Gensei supplies Urolithin A mainly for supplement and specialty nutrition projects rather than medical, pharmaceutical or therapeutic applications.

Kapsüller Selected Urolithin A specifications can be used in capsule formulas when serving size, bulk density and flowability are suitable.
Tabletler Yardımcı madde uyumluluğu, sıkıştırılabilirlik, renk etkisi ve stabilite testleri açısından tablet konseptleri üzerinde incelenebilir.
Poşetler Dağılma özelliği, tat, toz akışkanlığı ve ambalajlama gibi faktörler göz önünde bulundurulduğunda, tek porsiyonluk toz formatları için uygundur.
İçecek Tozları Karıştırmaya hazır tozlar için çözünürlük, süspansiyon, pH, tat ve stabilite incelemeleri kapsamında değerlendirilebilir.
Sakızlar Jelatinimsi projeler için değerlendirilebilir, ancak ısı, pH, renk, dispersiyon ve aktif madde tutma özelliği dikkatle test edilmelidir.
Sporcu Beslenmesi Can be positioned in sports nutrition blends when final claims, dosage and market compliance are reviewed.
Sağlıklı Yaşlanma Karışımları Can be combined with CoQ10, resveratrol, NMN, NAD, vitamins or botanicals after formula and compliance review.
Özel Hazır Karışımlar Can support OEM supplement projects requiring a defined Urolithin A input and full documentation package.

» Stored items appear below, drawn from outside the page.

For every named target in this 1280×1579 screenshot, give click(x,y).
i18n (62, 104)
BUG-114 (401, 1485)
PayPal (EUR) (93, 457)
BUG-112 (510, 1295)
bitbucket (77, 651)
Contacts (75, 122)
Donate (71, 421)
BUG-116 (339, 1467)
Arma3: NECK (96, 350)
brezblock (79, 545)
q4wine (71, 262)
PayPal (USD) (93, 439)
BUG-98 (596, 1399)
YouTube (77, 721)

Takviye Markaları için Formülasyon Notları

Urolithin A selection should be aligned with purity target, dosage form, solubility strategy, excipient compatibility, packaging, stability and destination market compliance.

01

Saflık ve Kimlik

Confirm CAS number, HPLC purity, chemical identity, related substances and batch COA before approving a supplier.

02

Solubility Strategy

Urolithin A may have limited water solubility, so powders, gummies and beverages should be tested for dispersion and sediment.

03

Residual Solvent Review

Because purified Urolithin A may involve synthetic or purification steps, residual solvents and impurities should be reviewed carefully.

04

Color & Taste Review

Gummies, chewables and drink powders should be tested for color impact, mouthfeel, bitterness and flavor compatibility.

05

Düzenleyici Statü

Ingredient status, GRAS relevance, NDI considerations, platform policies, import rules and permitted claims should be reviewed by target market.

06

Besin Değerleri İncelemesi

Final Urolithin A amount, ingredient name, serving size, warnings and other label details should be confirmed by the brand owner.

Why Choose Gensei as Your Urolithin A Supplier?

Gensei provides procurement-oriented support for supplement brands and contract manufacturers sourcing bulk Urolithin A powder.

B2B

Takviye Odaklı Tedarik

Our Urolithin A support is focused on capsules, tablets, gummies, sachets, drink powders, sports nutrition blends and supplement premixes.

ÖZELLİKLER

Teknik Özelliklerin Karşılaştırılması

We help match HPLC purity, identity, particle size, solubility profile, packaging and application behavior to your project.

COA

Belge Desteği

Uygun alıcılara COA, teknik özellik belgesi, SDS, TDS, alerjen beyanı, GDO içermez beyanı ve kalıntı çözücü raporları sunulabilir.

Ar-Ge

Uygulama Eşleştirme

We support discussion around capsules, tablets, sachets, drink powders, gummies, sports nutrition blends and custom premixes.

ADEDI

Toplu Sipariş Desteği

Ambalaj, minimum sipariş miktarı (MOQ), numune temini, teslim süresi ve sevkiyat detayları, projenizin hacmine göre görüşülebilir.

GLB

Küresel Tedarik Koordinasyonu

Gensei, uluslararası alıcılara fiyat teklifi, numune koordinasyonu, evrak işlemleri ve ihracat sevkiyat planlaması konularında destek sağlamaktadır.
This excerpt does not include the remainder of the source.